DIRECTIONS FOR THIS TASK: Lay out every line of the items below as a JSON list of strings, one string per line, with blank lines left out.
**** RECORDS TO PROCESS ****
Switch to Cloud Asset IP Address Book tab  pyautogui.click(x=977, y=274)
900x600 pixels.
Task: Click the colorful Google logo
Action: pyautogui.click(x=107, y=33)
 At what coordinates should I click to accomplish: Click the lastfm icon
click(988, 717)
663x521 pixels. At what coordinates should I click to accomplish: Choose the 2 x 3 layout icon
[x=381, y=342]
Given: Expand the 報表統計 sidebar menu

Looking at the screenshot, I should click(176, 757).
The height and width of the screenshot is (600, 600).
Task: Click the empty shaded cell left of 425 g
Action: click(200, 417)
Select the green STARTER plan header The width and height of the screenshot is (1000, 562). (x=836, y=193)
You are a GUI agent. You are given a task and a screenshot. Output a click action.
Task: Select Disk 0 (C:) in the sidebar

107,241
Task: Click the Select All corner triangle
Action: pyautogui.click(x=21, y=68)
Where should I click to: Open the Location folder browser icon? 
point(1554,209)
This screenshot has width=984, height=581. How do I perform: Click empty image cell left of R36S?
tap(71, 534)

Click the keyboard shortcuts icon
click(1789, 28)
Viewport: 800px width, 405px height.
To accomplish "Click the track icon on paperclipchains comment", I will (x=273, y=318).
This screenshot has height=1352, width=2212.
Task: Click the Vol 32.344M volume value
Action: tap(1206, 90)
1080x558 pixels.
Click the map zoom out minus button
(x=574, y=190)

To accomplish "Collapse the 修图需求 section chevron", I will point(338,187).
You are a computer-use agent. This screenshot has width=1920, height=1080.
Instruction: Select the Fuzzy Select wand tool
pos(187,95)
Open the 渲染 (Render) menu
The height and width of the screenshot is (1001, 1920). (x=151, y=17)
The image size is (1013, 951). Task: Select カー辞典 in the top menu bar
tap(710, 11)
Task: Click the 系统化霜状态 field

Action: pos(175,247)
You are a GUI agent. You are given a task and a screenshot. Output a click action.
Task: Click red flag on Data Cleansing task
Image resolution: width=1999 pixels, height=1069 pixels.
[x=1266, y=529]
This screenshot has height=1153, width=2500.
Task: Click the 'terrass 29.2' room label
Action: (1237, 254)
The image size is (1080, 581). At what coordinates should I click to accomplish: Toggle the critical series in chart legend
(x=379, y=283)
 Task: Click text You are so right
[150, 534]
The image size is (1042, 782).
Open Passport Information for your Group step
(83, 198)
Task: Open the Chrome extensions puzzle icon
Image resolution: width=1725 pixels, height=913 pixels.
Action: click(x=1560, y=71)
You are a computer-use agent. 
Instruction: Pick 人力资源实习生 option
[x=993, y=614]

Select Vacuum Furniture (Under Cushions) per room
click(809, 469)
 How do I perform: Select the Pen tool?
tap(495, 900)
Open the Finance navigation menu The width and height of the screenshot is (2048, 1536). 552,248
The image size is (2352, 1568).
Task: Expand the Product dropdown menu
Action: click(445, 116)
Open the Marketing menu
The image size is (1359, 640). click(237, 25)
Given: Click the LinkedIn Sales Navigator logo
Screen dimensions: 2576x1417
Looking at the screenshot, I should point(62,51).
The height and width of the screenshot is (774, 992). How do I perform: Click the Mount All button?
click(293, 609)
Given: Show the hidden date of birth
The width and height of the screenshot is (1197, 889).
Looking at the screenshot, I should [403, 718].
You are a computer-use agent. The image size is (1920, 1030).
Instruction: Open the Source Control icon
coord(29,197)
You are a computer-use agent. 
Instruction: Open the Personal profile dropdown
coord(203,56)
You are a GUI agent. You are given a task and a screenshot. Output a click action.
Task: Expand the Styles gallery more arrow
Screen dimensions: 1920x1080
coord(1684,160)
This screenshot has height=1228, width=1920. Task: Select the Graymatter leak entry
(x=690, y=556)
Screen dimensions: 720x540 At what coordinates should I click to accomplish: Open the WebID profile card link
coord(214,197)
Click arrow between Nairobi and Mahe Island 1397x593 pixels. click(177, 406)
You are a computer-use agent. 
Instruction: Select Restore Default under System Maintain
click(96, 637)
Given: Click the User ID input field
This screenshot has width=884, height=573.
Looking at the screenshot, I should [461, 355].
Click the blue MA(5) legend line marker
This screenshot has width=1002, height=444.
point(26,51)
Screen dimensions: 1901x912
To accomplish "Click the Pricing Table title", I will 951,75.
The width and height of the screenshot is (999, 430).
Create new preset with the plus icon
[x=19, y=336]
****
SOLVED EXERCISE:
[
  "Switch to Cloud Asset IP Address Book tab  pyautogui.click(x=977, y=274)",
  "900x600 pixels.",
  "Task: Click the colorful Google logo",
  "Action: pyautogui.click(x=107, y=33)",
  " At what coordinates should I click to accomplish: Click the lastfm icon",
  "click(988, 717)",
  "663x521 pixels. At what coordinates should I click to accomplish: Choose the 2 x 3 layout icon",
  "[x=381, y=342]",
  "Given: Expand the 報表統計 sidebar menu",
  "Looking at the screenshot, I should click(176, 757).",
  "The height and width of the screenshot is (600, 600).",
  "Task: Click the empty shaded cell left of 425 g",
  "Action: click(200, 417)",
  "Select the green STARTER plan header The width and height of the screenshot is (1000, 562). (x=836, y=193)",
  "You are a GUI agent. You are given a task and a screenshot. Output a click action.",
  "Task: Select Disk 0 (C:) in the sidebar",
  "107,241",
  "Task: Click the Select All corner triangle",
  "Action: pyautogui.click(x=21, y=68)",
  "Where should I click to: Open the Location folder browser icon? ",
  "point(1554,209)",
  "This screenshot has width=984, height=581. How do I perform: Click empty image cell left of R36S?",
  "tap(71, 534)",
  "Click the keyboard shortcuts icon",
  "click(1789, 28)",
  "Viewport: 800px width, 405px height.",
  "To accomplish \"Click the track icon on paperclipchains comment\", I will (x=273, y=318).",
  "This screenshot has height=1352, width=2212.",
  "Task: Click the Vol 32.344M volume value",
  "Action: tap(1206, 90)",
  "1080x558 pixels.",
  "Click the map zoom out minus button",
  "(x=574, y=190)",
  "To accomplish \"Collapse the 修图需求 section chevron\", I will point(338,187).",
  "You are a computer-use agent. This screenshot has width=1920, height=1080.",
  "Instruction: Select the Fuzzy Select wand tool",
  "pos(187,95)",
  "Open the 渲染 (Render) menu",
  "The height and width of the screenshot is (1001, 1920). (x=151, y=17)",
  "The image size is (1013, 951). Task: Select カー辞典 in the top menu bar",
  "tap(710, 11)",
  "Task: Click the 系统化霜状态 field",
  "Action: pos(175,247)",
  "You are a GUI agent. You are given a task and a screenshot. Output a click action.",
  "Task: Click red flag on Data Cleansing task",
  "Image resolution: width=1999 pixels, height=1069 pixels.",
  "[x=1266, y=529]",
  "This screenshot has height=1153, width=2500.",
  "Task: Click the 'terrass 29.2' room label",
  "Action: (1237, 254)",
  "The image size is (1080, 581). At what coordinates should I click to accomplish: Toggle the critical series in chart legend",
  "(x=379, y=283)",
  " Task: Click text You are so right",
  "[150, 534]",
  "The image size is (1042, 782).",
  "Open Passport Information for your Group step",
  "(83, 198)",
  "Task: Open the Chrome extensions puzzle icon",
  "Image resolution: width=1725 pixels, height=913 pixels.",
  "Action: click(x=1560, y=71)",
  "You are a computer-use agent. ",
  "Instruction: Pick 人力资源实习生 option",
  "[x=993, y=614]",
  "Select Vacuum Furniture (Under Cushions) per room",
  "click(809, 469)",
  " How do I perform: Select the Pen tool?",
  "tap(495, 900)",
  "Open the Finance navigation menu The width and height of the screenshot is (2048, 1536). 552,248",
  "The image size is (2352, 1568).",
  "Task: Expand the Product dropdown menu",
  "Action: click(445, 116)",
  "Open the Marketing menu",
  "The image size is (1359, 640). click(237, 25)",
  "Given: Click the LinkedIn Sales Navigator logo",
  "Screen dimensions: 2576x1417",
  "Looking at the screenshot, I should point(62,51).",
  "The height and width of the screenshot is (774, 992). How do I perform: Click the Mount All button?",
  "click(293, 609)",
  "Given: Show the hidden date of birth",
  "The width and height of the screenshot is (1197, 889).",
  "Looking at the screenshot, I should [403, 718].",
  "You are a computer-use agent. The image size is (1920, 1030).",
  "Instruction: Open the Source Control icon",
  "coord(29,197)",
  "You are a computer-use agent. ",
  "Instruction: Open the Personal profile dropdown",
  "coord(203,56)",
  "You are a GUI agent. You are given a task and a screenshot. Output a click action.",
  "Task: Expand the Styles gallery more arrow",
  "Screen dimensions: 1920x1080",
  "coord(1684,160)",
  "This screenshot has height=1228, width=1920. Task: Select the Graymatter leak entry",
  "(x=690, y=556)",
  "Screen dimensions: 720x540 At what coordinates should I click to accomplish: Open the WebID profile card link",
  "coord(214,197)",
  "Click arrow between Nairobi and Mahe Island 1397x593 pixels. click(177, 406)",
  "You are a computer-use agent. ",
  "Instruction: Select Restore Default under System Maintain",
  "click(96, 637)",
  "Given: Click the User ID input field",
  "This screenshot has width=884, height=573.",
  "Looking at the screenshot, I should [461, 355].",
  "Click the blue MA(5) legend line marker",
  "This screenshot has width=1002, height=444.",
  "point(26,51)",
  "Screen dimensions: 1901x912",
  "To accomplish \"Click the Pricing Table title\", I will 951,75.",
  "The width and height of the screenshot is (999, 430).",
  "Create new preset with the plus icon",
  "[x=19, y=336]"
]